TASK: Write out every record below exactly, so that nothing differs from what is shown.

[Opening MATERIAL SUPPLIED section]

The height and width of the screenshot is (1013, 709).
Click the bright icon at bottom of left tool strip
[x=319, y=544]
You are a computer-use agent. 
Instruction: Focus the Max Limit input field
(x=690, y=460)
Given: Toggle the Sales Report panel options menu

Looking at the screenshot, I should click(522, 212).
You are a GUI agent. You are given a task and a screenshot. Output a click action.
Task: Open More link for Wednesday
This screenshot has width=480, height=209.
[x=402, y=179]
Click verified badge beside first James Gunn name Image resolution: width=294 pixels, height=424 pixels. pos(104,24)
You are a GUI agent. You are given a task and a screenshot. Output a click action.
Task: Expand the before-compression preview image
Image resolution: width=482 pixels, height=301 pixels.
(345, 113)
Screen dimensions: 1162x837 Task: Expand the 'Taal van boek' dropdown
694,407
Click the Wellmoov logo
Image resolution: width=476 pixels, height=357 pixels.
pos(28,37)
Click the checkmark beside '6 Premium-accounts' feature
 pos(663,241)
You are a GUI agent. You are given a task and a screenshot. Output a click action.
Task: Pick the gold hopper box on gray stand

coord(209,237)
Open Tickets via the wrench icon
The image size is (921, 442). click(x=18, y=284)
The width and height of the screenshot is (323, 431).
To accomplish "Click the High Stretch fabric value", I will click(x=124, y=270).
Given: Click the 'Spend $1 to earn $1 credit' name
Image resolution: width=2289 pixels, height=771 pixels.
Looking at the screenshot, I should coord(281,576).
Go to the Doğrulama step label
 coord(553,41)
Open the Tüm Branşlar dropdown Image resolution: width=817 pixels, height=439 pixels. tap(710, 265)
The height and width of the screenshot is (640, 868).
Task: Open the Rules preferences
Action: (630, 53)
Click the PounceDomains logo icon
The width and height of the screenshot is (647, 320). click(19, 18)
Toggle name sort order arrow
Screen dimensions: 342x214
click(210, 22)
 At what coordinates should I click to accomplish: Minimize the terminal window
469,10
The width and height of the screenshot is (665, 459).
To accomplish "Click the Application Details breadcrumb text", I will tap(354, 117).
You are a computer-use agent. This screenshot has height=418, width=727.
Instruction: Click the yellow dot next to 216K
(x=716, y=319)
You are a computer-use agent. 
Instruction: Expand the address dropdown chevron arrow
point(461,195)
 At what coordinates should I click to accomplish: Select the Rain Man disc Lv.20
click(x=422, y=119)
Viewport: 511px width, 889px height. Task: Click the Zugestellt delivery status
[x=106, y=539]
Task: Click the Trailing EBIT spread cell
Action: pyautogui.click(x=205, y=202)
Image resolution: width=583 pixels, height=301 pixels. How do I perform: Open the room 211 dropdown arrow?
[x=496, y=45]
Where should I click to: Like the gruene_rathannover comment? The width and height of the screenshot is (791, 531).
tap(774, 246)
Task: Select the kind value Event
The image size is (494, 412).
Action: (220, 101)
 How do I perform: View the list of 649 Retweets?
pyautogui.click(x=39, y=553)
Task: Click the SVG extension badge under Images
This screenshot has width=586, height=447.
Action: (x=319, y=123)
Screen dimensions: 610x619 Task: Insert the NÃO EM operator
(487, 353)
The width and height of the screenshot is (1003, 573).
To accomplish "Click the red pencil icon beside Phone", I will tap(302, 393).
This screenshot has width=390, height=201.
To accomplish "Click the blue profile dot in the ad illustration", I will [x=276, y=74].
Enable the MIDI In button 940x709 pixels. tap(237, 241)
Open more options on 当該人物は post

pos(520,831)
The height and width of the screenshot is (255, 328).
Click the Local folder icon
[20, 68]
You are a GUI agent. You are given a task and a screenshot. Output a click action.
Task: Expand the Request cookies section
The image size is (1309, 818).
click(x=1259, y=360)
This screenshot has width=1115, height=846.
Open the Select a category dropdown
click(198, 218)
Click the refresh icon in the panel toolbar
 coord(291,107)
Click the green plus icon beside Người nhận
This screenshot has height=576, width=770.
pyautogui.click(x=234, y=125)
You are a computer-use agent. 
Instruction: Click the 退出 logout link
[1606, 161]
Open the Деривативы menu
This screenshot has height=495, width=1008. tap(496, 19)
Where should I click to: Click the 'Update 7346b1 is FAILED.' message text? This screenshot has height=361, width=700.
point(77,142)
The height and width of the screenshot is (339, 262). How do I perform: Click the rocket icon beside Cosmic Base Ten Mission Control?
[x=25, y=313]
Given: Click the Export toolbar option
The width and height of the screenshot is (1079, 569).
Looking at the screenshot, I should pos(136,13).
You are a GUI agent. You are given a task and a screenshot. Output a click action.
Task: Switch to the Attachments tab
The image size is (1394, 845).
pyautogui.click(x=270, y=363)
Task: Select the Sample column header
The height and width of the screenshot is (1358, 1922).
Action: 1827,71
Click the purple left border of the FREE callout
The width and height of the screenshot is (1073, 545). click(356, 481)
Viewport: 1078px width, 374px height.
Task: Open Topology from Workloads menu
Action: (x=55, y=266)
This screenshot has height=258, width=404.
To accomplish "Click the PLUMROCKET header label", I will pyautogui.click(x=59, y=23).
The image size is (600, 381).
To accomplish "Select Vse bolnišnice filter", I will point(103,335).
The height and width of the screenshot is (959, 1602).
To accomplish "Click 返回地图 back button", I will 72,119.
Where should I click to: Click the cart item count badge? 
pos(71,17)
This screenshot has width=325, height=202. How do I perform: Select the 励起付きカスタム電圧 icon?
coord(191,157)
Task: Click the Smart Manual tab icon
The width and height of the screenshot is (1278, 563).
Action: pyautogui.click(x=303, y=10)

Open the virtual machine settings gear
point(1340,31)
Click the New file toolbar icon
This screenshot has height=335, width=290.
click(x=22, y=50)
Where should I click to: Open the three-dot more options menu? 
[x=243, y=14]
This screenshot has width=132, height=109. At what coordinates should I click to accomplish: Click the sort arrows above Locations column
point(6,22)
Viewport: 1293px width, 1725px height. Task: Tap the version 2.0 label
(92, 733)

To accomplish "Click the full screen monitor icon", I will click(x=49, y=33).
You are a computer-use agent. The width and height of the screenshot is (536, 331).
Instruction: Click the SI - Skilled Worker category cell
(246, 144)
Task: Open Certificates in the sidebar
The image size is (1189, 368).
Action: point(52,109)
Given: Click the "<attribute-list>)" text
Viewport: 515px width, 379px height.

[Closing MATERIAL SUPPLIED section]

SOLUTION BELOW:
The height and width of the screenshot is (1013, 709).
Click the bright icon at bottom of left tool strip
[x=319, y=544]
You are a computer-use agent. 
Instruction: Focus the Max Limit input field
(x=690, y=460)
Given: Toggle the Sales Report panel options menu

Looking at the screenshot, I should click(522, 212).
You are a GUI agent. You are given a task and a screenshot. Output a click action.
Task: Open More link for Wednesday
This screenshot has width=480, height=209.
[x=402, y=179]
Click verified badge beside first James Gunn name Image resolution: width=294 pixels, height=424 pixels. pos(104,24)
You are a GUI agent. You are given a task and a screenshot. Output a click action.
Task: Expand the before-compression preview image
Image resolution: width=482 pixels, height=301 pixels.
(345, 113)
Screen dimensions: 1162x837 Task: Expand the 'Taal van boek' dropdown
694,407
Click the Wellmoov logo
Image resolution: width=476 pixels, height=357 pixels.
pos(28,37)
Click the checkmark beside '6 Premium-accounts' feature
 pos(663,241)
You are a GUI agent. You are given a task and a screenshot. Output a click action.
Task: Pick the gold hopper box on gray stand

coord(209,237)
Open Tickets via the wrench icon
The image size is (921, 442). click(x=18, y=284)
The width and height of the screenshot is (323, 431).
To accomplish "Click the High Stretch fabric value", I will click(x=124, y=270).
Given: Click the 'Spend $1 to earn $1 credit' name
Image resolution: width=2289 pixels, height=771 pixels.
Looking at the screenshot, I should coord(281,576).
Go to the Doğrulama step label
 coord(553,41)
Open the Tüm Branşlar dropdown Image resolution: width=817 pixels, height=439 pixels. tap(710, 265)
The height and width of the screenshot is (640, 868).
Task: Open the Rules preferences
Action: (630, 53)
Click the PounceDomains logo icon
The width and height of the screenshot is (647, 320). click(19, 18)
Toggle name sort order arrow
Screen dimensions: 342x214
click(210, 22)
 At what coordinates should I click to accomplish: Minimize the terminal window
469,10
The width and height of the screenshot is (665, 459).
To accomplish "Click the Application Details breadcrumb text", I will tap(354, 117).
You are a computer-use agent. This screenshot has height=418, width=727.
Instruction: Click the yellow dot next to 216K
(x=716, y=319)
You are a computer-use agent. 
Instruction: Expand the address dropdown chevron arrow
point(461,195)
 At what coordinates should I click to accomplish: Select the Rain Man disc Lv.20
click(x=422, y=119)
Viewport: 511px width, 889px height. Task: Click the Zugestellt delivery status
[x=106, y=539]
Task: Click the Trailing EBIT spread cell
Action: pyautogui.click(x=205, y=202)
Image resolution: width=583 pixels, height=301 pixels. How do I perform: Open the room 211 dropdown arrow?
[x=496, y=45]
Where should I click to: Like the gruene_rathannover comment? The width and height of the screenshot is (791, 531).
tap(774, 246)
Task: Select the kind value Event
The image size is (494, 412).
Action: (220, 101)
 How do I perform: View the list of 649 Retweets?
pyautogui.click(x=39, y=553)
Task: Click the SVG extension badge under Images
This screenshot has width=586, height=447.
Action: (x=319, y=123)
Screen dimensions: 610x619 Task: Insert the NÃO EM operator
(487, 353)
The width and height of the screenshot is (1003, 573).
To accomplish "Click the red pencil icon beside Phone", I will tap(302, 393).
This screenshot has width=390, height=201.
To accomplish "Click the blue profile dot in the ad illustration", I will [x=276, y=74].
Enable the MIDI In button 940x709 pixels. tap(237, 241)
Open more options on 当該人物は post

pos(520,831)
The height and width of the screenshot is (255, 328).
Click the Local folder icon
[20, 68]
You are a GUI agent. You are given a task and a screenshot. Output a click action.
Task: Expand the Request cookies section
The image size is (1309, 818).
click(x=1259, y=360)
This screenshot has width=1115, height=846.
Open the Select a category dropdown
click(198, 218)
Click the refresh icon in the panel toolbar
 coord(291,107)
Click the green plus icon beside Người nhận
This screenshot has height=576, width=770.
pyautogui.click(x=234, y=125)
You are a computer-use agent. 
Instruction: Click the 退出 logout link
[1606, 161]
Open the Деривативы menu
This screenshot has height=495, width=1008. tap(496, 19)
Where should I click to: Click the 'Update 7346b1 is FAILED.' message text? This screenshot has height=361, width=700.
point(77,142)
The height and width of the screenshot is (339, 262). How do I perform: Click the rocket icon beside Cosmic Base Ten Mission Control?
[x=25, y=313]
Given: Click the Export toolbar option
The width and height of the screenshot is (1079, 569).
Looking at the screenshot, I should pos(136,13).
You are a GUI agent. You are given a task and a screenshot. Output a click action.
Task: Switch to the Attachments tab
The image size is (1394, 845).
pyautogui.click(x=270, y=363)
Task: Select the Sample column header
The height and width of the screenshot is (1358, 1922).
Action: 1827,71
Click the purple left border of the FREE callout
The width and height of the screenshot is (1073, 545). click(356, 481)
Viewport: 1078px width, 374px height.
Task: Open Topology from Workloads menu
Action: (x=55, y=266)
This screenshot has height=258, width=404.
To accomplish "Click the PLUMROCKET header label", I will pyautogui.click(x=59, y=23).
The image size is (600, 381).
To accomplish "Select Vse bolnišnice filter", I will point(103,335).
The height and width of the screenshot is (959, 1602).
To accomplish "Click 返回地图 back button", I will 72,119.
Where should I click to: Click the cart item count badge? 
pos(71,17)
This screenshot has width=325, height=202. How do I perform: Select the 励起付きカスタム電圧 icon?
coord(191,157)
Task: Click the Smart Manual tab icon
The width and height of the screenshot is (1278, 563).
Action: pyautogui.click(x=303, y=10)

Open the virtual machine settings gear
point(1340,31)
Click the New file toolbar icon
This screenshot has height=335, width=290.
click(x=22, y=50)
Where should I click to: Open the three-dot more options menu? 
[x=243, y=14]
This screenshot has width=132, height=109. At what coordinates should I click to accomplish: Click the sort arrows above Locations column
point(6,22)
Viewport: 1293px width, 1725px height. Task: Tap the version 2.0 label
(92, 733)

To accomplish "Click the full screen monitor icon", I will click(x=49, y=33).
You are a computer-use agent. The width and height of the screenshot is (536, 331).
Instruction: Click the SI - Skilled Worker category cell
(246, 144)
Task: Open Certificates in the sidebar
The image size is (1189, 368).
Action: point(52,109)
Given: Click the "<attribute-list>)" text
Viewport: 515px width, 379px height.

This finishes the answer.